【物流】タイの貿易・物流ハブ化を後押しする東部・南部経済回廊プロジェクト
タイは東南アジアの中心に位置し、ミャンマー、ラオス、カンボジア、マレーシアと国境を接する。この地理的な優位性により地域内の貿易や物流の重要な拠点としての役割を果たしている。タイは現在、道路・鉄道・港湾・空港などの交通インフラの改善に多大な投資を継続。特に注目すべきは、レムチャバン港と東部経済回廊(EEC)における進捗情報だ。
EECの肝である高速鉄道建設
2018年にスタートした東部経済回廊(EEC)プロジェクトは、数十億バーツ規模の外国投資を引き寄せ、タイ投資の30%以上を占めるようになった。そして、このプロジェクトの中心となるのが、ドンムアン、スワンナプーム、ウタパオを結ぶ高速鉄道建設である。この鉄道は、バンコク都市圏の大規模交通ネットワークの一部であり、中国・昆明とシンガポールを結ぶ東部経路にも組み込まれている。
鉄道は全長約220㌔で、時速250㌔で走行する予定。これにより、バンコク都心マッカサン駅からウタパオ空港までの所要時間が2時間以上から45分に短縮される見込みだ。同プロジェクトはタイ東部の経済発展を加速させる重要な取り組みとなる。
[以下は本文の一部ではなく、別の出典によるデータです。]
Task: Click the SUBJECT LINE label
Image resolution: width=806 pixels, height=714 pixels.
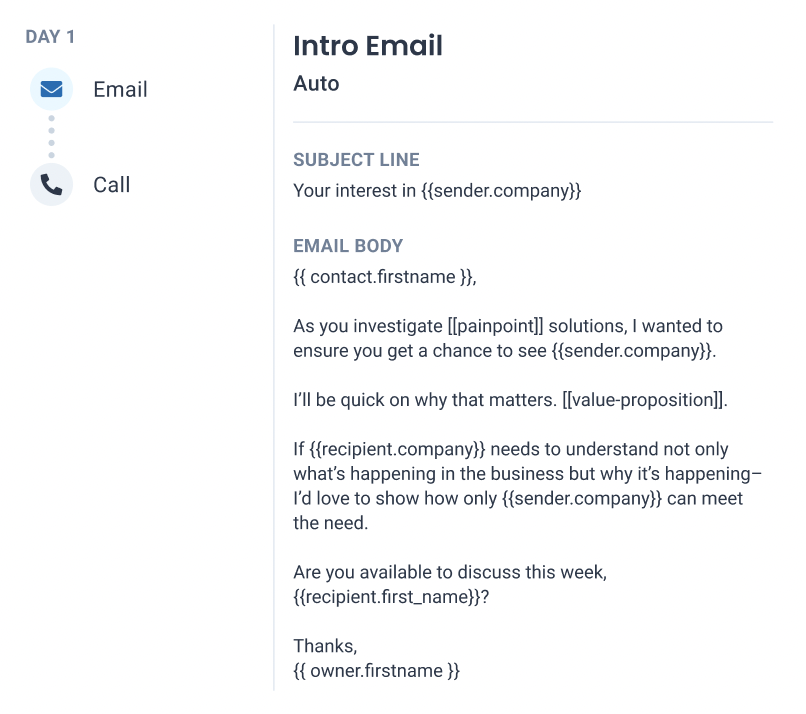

さらに、EECイノベーション回廊は、クリーン自動車製造、スマートエレクトロニクス、バイオ農業といった産業にも焦点を当てており、地域の経済成長や技術革新を加速する。
陸橋プロジェクト
タイはさらに、約90〜100㌔にわたる陸橋プロジェクトの計画を進めている。同プロジェクトは、アンダマン海のラノン港とタイ湾のチュムポン港を結び、南部経済回廊(SEC)の輸送ルートとなる。これにより、マラッカ海峡での渋滞を軽減し、物流コストを削減することが期待される。
プロジェクトは、約1兆バーツの投資規模を誇り、船便の所要時間を最大4日短縮し、物流コストを約15%削減する見込み。これにより、タイは東南アジアの貿易ハブとしての地位をさらに強化できる。
貿易と物流のハブ目指すタイ
タイの地理的優位性と充実した物流インフラは、同国がASEAN地域およびその先をつなぐ貿易・物流ハブとしての役割をさらに拡大させる。特に、SECやEECの開発推進により、タイはアジア全体での経済活動を活性化させるための重要な拠点となる。 タイ商務省国際貿易振興局(DITP)は、タイを中心とする貿易や物流の発展を支援するために、TILOG-LOGISTIXなどのイベントを開催し、国際競争力の向上を目指す物流業者に知識や技術を提供している。